PROBLEM TO SOLVE → Starting with the line that has "Anastasia (808, 2259)" in the records below and ending with the line that has "Write a review (59, 823)", output those lines exactly and nothing more; omit the pictures.

THE INPUT →
--- START ---

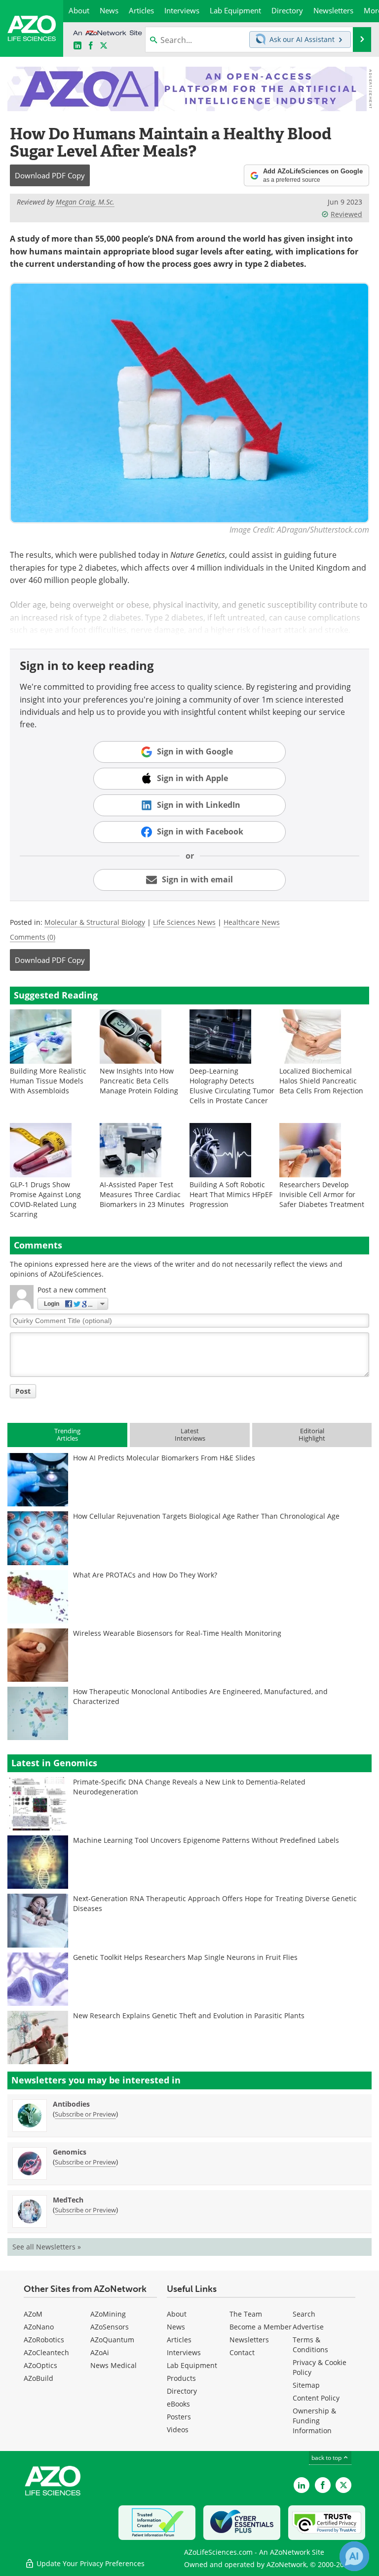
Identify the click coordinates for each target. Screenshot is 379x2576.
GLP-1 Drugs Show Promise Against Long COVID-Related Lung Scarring (45, 1199)
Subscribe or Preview (85, 2114)
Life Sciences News (184, 922)
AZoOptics (40, 2365)
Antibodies (71, 2104)
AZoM (33, 2314)
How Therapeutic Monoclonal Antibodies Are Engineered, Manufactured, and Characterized (200, 1696)
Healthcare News (252, 922)
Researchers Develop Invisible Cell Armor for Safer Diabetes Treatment (321, 1194)
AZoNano (39, 2326)
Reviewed (346, 214)
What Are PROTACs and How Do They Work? (145, 1574)
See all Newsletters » (46, 2246)
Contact (242, 2352)
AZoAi (99, 2352)
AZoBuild (38, 2378)
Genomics (69, 2152)
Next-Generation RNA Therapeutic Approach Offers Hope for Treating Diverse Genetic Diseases (215, 1903)
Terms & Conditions (310, 2344)
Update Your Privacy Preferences (90, 2563)
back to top (327, 2457)
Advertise (308, 2326)
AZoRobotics (44, 2339)
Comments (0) (32, 937)
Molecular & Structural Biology (94, 922)
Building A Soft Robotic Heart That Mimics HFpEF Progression (231, 1194)
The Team (245, 2314)
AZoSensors (109, 2326)
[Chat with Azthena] (354, 2556)
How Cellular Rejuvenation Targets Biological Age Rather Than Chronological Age (206, 1516)
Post (23, 1391)
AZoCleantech (46, 2352)
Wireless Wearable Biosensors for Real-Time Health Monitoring (177, 1633)
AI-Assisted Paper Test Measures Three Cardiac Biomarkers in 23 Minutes (142, 1194)
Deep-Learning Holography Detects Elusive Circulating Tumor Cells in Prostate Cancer (232, 1085)
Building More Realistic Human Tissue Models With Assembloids (48, 1080)
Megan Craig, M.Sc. (85, 202)
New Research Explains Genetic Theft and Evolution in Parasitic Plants (188, 2015)
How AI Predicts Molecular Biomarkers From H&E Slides (164, 1457)
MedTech (68, 2199)
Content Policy (316, 2398)
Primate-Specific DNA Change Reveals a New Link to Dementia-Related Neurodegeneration (189, 1786)
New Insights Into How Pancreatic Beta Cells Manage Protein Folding (139, 1080)
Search (304, 2314)
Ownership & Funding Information (314, 2420)
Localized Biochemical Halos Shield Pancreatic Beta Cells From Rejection (321, 1080)
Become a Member (260, 2326)
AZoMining (108, 2314)
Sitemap (306, 2385)
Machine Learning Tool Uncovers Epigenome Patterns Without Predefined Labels (206, 1840)
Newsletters (249, 2339)
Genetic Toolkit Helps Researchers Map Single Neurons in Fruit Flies (185, 1957)
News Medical (113, 2365)
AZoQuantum (112, 2339)
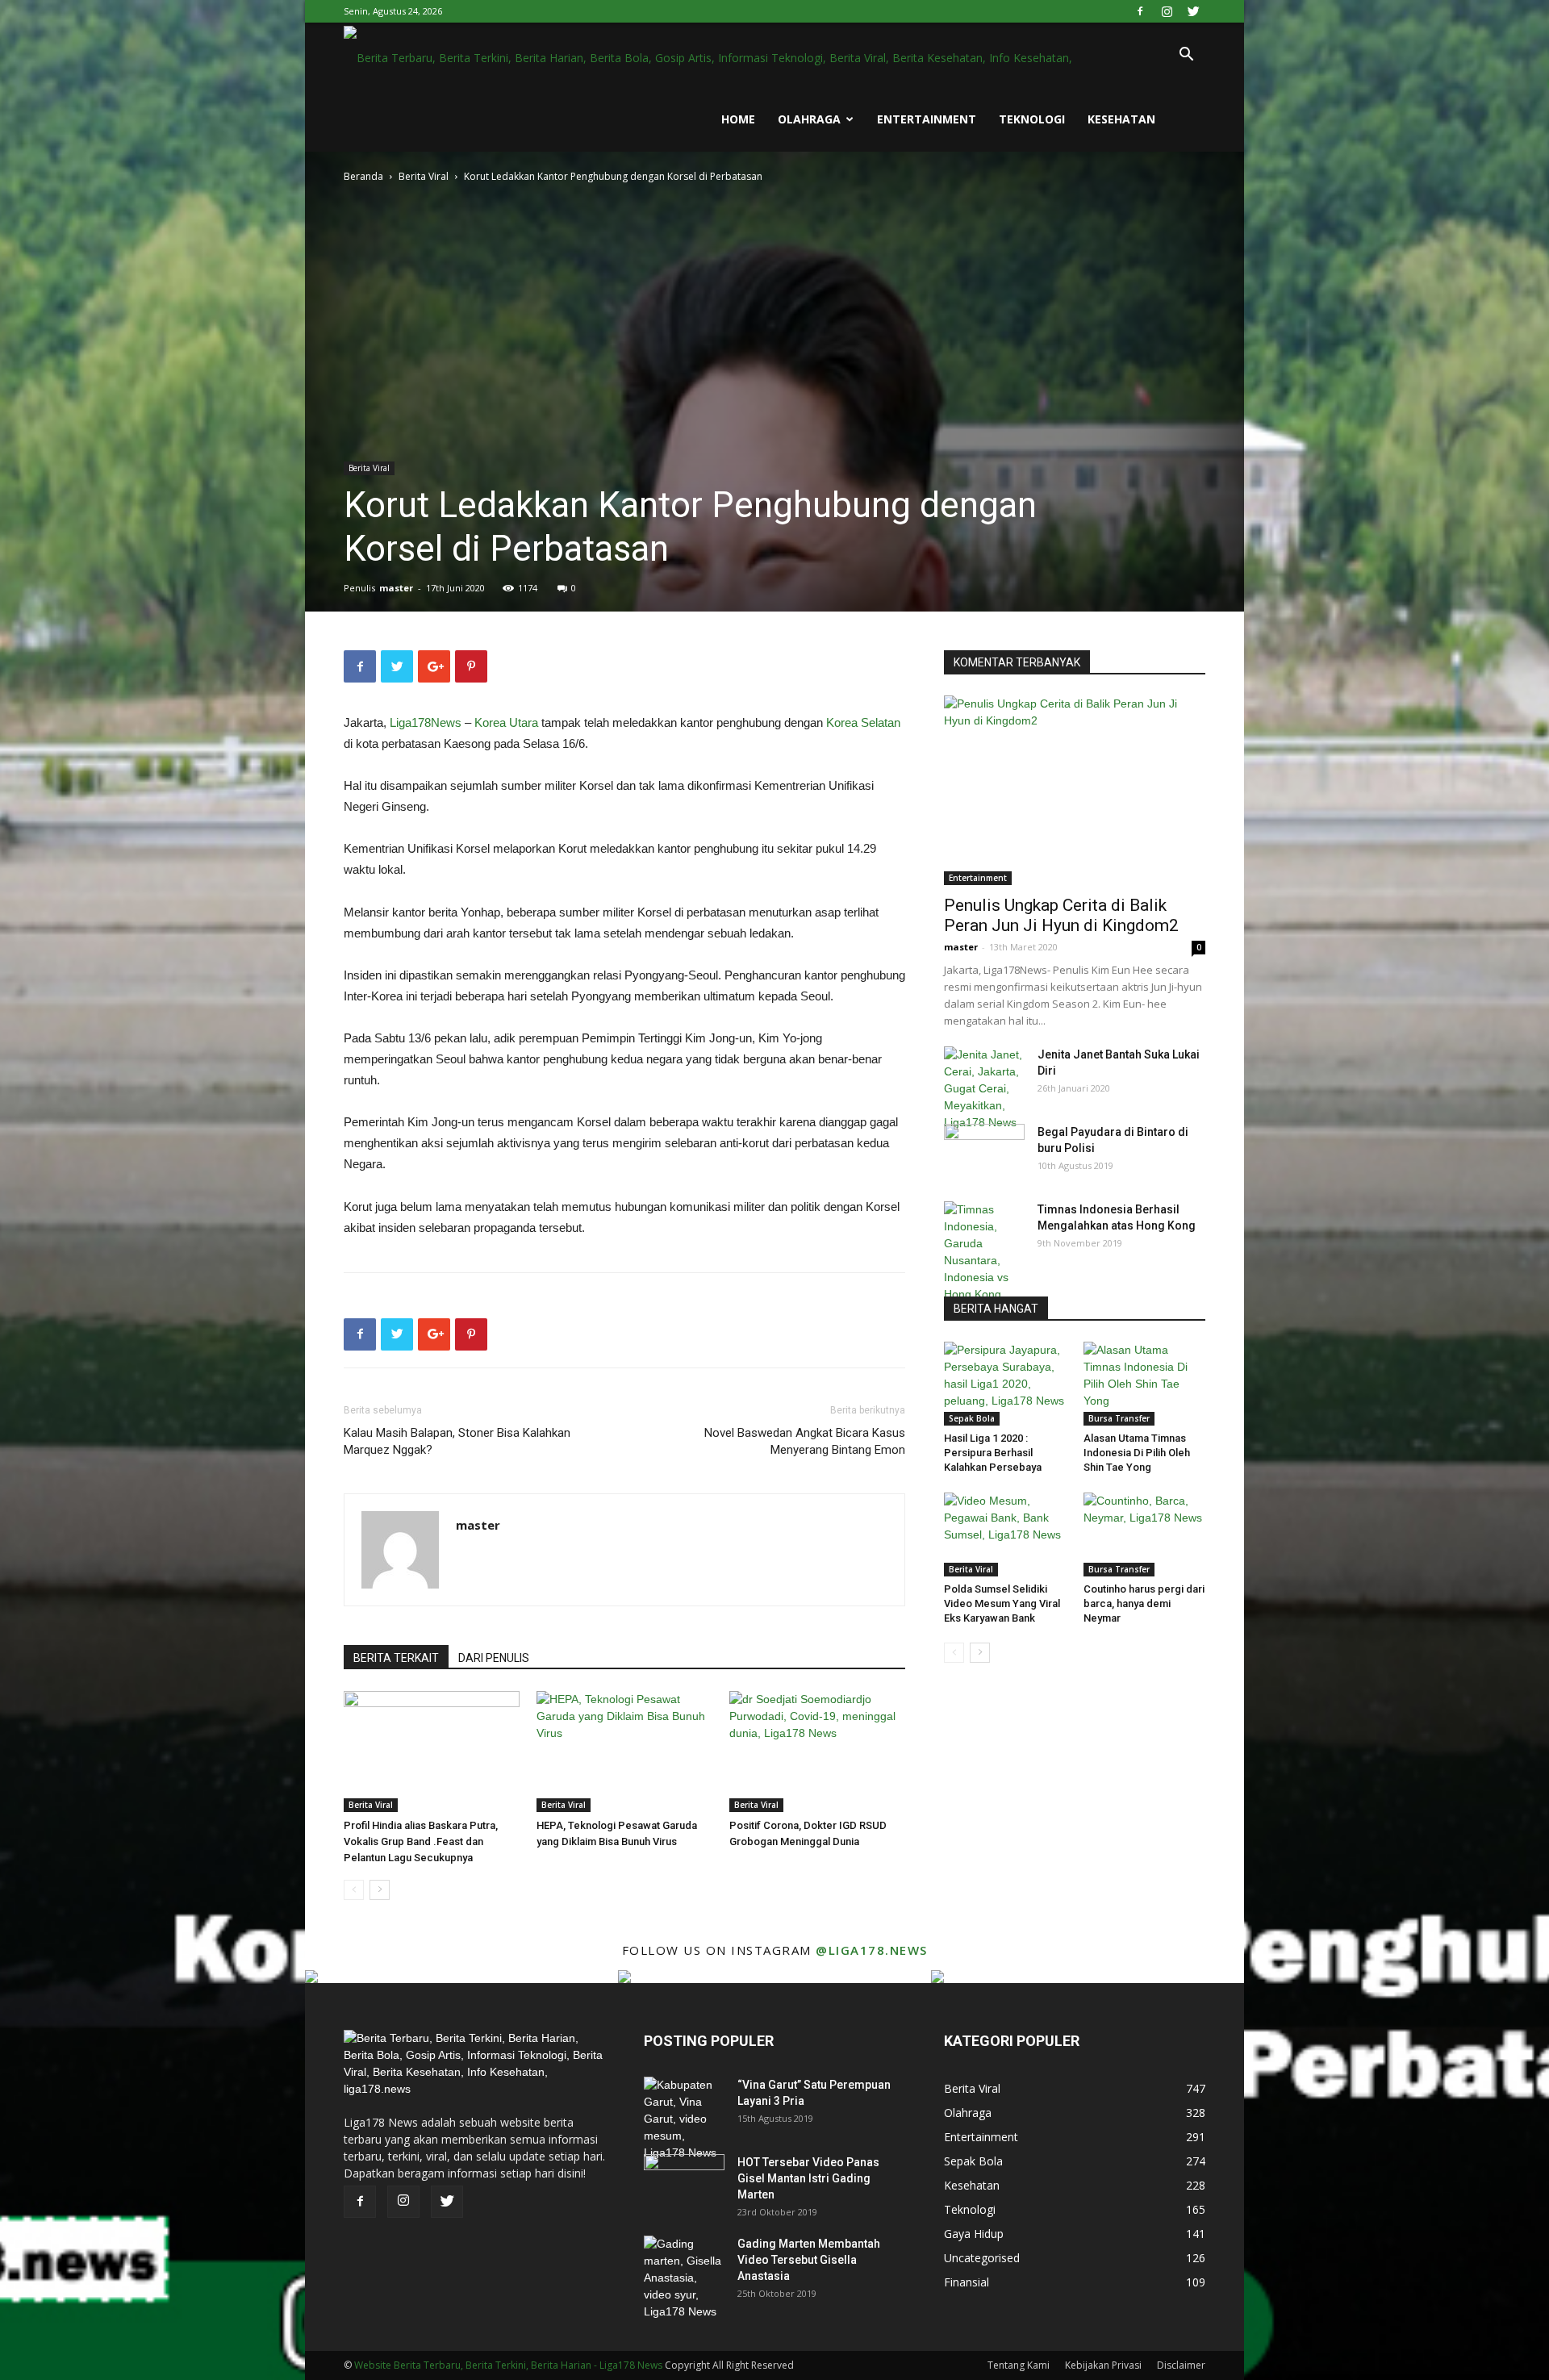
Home (738, 119)
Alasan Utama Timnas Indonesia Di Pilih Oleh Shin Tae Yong (1136, 1452)
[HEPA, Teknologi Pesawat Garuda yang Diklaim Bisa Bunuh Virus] (624, 1751)
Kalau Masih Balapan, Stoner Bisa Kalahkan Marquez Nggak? (457, 1441)
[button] (1186, 56)
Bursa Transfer (1119, 1418)
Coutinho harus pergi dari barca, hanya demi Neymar (1144, 1603)
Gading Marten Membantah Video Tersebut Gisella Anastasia (808, 2259)
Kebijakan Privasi (1103, 2365)
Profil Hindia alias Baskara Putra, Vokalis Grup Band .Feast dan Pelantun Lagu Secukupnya (421, 1841)
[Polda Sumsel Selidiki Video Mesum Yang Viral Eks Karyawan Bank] (1005, 1534)
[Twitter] (1193, 11)
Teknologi (1032, 119)
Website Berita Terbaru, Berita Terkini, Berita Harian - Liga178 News (508, 2365)
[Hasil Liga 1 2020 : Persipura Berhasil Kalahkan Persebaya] (1005, 1384)
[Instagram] (1166, 11)
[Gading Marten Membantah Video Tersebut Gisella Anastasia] (684, 2278)
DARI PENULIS (493, 1657)
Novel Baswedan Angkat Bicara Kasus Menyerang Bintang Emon (804, 1441)
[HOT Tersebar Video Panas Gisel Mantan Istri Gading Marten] (684, 2182)
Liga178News (425, 722)
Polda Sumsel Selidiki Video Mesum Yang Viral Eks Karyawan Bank (1002, 1603)
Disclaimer (1181, 2365)
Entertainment (926, 119)
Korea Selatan (863, 722)
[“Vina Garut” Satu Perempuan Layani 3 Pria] (684, 2119)
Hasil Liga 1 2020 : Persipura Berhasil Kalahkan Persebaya (993, 1452)
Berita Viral (424, 176)
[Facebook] (1140, 11)
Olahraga (809, 119)
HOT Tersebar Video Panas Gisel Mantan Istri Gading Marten (808, 2178)
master (396, 588)
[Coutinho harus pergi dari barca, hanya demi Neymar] (1144, 1534)
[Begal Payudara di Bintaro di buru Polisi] (984, 1152)
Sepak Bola (972, 1418)
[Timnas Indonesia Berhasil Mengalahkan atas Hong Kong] (984, 1260)
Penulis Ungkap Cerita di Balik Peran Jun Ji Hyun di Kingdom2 (1061, 915)
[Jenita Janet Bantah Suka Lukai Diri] (984, 1088)
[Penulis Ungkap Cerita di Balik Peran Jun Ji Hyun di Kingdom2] (1074, 790)
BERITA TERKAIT (396, 1657)
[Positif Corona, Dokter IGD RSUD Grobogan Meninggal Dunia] (817, 1751)
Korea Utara (506, 722)
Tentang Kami (1018, 2365)
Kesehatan (1121, 119)
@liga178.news (872, 1950)
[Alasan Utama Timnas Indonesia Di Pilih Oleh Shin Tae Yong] (1144, 1384)
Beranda (363, 176)
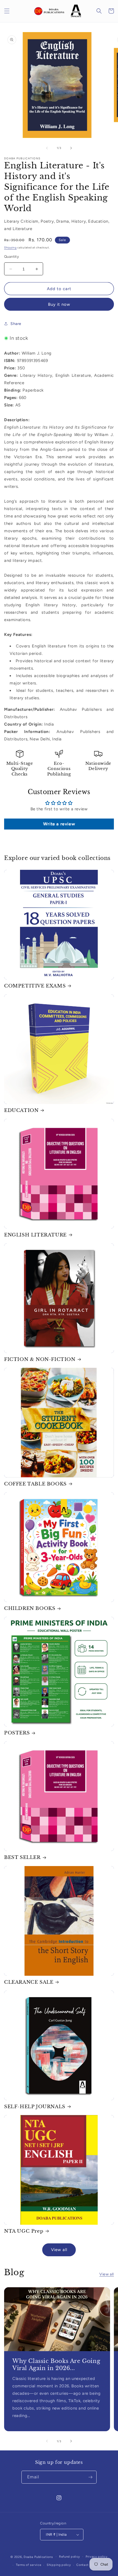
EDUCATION (21, 1110)
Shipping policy (59, 2565)
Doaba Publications (38, 2556)
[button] (7, 11)
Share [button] (15, 323)
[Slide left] (47, 148)
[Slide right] (71, 148)
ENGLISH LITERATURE (35, 1235)
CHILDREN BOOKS (29, 1608)
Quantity (11, 256)
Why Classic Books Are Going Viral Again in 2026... (56, 2364)
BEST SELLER (22, 1857)
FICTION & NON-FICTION (39, 1359)
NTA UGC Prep (23, 2231)
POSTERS (17, 1733)
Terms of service (28, 2565)
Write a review (59, 823)
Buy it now (59, 304)
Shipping (10, 247)
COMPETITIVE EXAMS (35, 986)
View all (59, 2249)
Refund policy (69, 2556)
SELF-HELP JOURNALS (34, 2107)
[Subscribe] (90, 2477)
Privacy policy (97, 2556)
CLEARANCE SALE (28, 1982)
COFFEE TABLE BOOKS (35, 1484)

--- END ---

RESULT OF THE EXERCISE →
Gading Marten Membantah Video Tersebut Gisella Anastasia (808, 2259)
Kebijakan Privasi (1103, 2365)
Profil Hindia alias Baskara Putra, Vokalis Grup Band .Feast dan Pelantun Lagu Secukupnya (421, 1841)
[Polda Sumsel Selidiki Video Mesum Yang Viral Eks Karyawan Bank] (1005, 1534)
[Twitter] (1193, 11)
Teknologi (1032, 119)
Website Berita Terbaru, Berita Terkini, Berita Harian - Liga178 News (508, 2365)
[Hasil Liga 1 2020 : Persipura Berhasil Kalahkan Persebaya] (1005, 1384)
[Instagram] (1166, 11)
[Gading Marten Membantah Video Tersebut Gisella Anastasia] (684, 2278)
DARI PENULIS (493, 1657)
Novel Baswedan Angkat Bicara Kasus Menyerang Bintang Emon (804, 1441)
[HOT Tersebar Video Panas Gisel Mantan Istri Gading Marten] (684, 2182)
Liga178News (425, 722)
Polda Sumsel Selidiki Video Mesum Yang Viral Eks Karyawan Bank (1002, 1603)
Disclaimer (1181, 2365)
Entertainment (926, 119)
Korea Selatan (863, 722)
[“Vina Garut” Satu Perempuan Layani 3 Pria] (684, 2119)
Hasil Liga 1 2020 : Persipura Berhasil Kalahkan Persebaya (993, 1452)
Berita Viral (424, 176)
[Facebook] (1140, 11)
Olahraga (809, 119)
HOT Tersebar Video Panas Gisel Mantan Istri Gading Marten (808, 2178)
master (396, 588)
[Coutinho harus pergi dari barca, hanya demi Neymar] (1144, 1534)
[Begal Payudara di Bintaro di buru Polisi] (984, 1152)
Sepak Bola (972, 1418)
[Timnas Indonesia Berhasil Mengalahkan atas Hong Kong] (984, 1260)
Penulis Ungkap Cerita di Balik Peran Jun Ji Hyun di Kingdom2 (1061, 915)
[Jenita Janet Bantah Suka Lukai Diri] (984, 1088)
[Penulis Ungkap Cerita di Balik Peran Jun Ji Hyun di Kingdom2] (1074, 790)
BERITA TERKAIT (396, 1657)
[Positif Corona, Dokter IGD RSUD Grobogan Meninggal Dunia] (817, 1751)
Korea Utara (506, 722)
Tentang Kami (1018, 2365)
Kesehatan (1121, 119)
@liga178.news (872, 1950)
[Alasan Utama Timnas Indonesia Di Pilih Oleh Shin Tae Yong] (1144, 1384)
Beranda (363, 176)
EDUCATION (21, 1110)
Shipping policy (59, 2565)
Doaba Publications (38, 2556)
[button] (7, 11)
Share [button] (15, 323)
[Slide left] (47, 148)
[Slide right] (71, 148)
ENGLISH LITERATURE (35, 1235)
CHILDREN BOOKS (29, 1608)
Quantity (11, 256)
Why Classic Books Are Going Viral Again in 2026... (56, 2364)
BEST SELLER (22, 1857)
FICTION & NON-FICTION (39, 1359)
NTA UGC Prep (23, 2231)
POSTERS (17, 1733)
Terms of service (28, 2565)
Write a review (59, 823)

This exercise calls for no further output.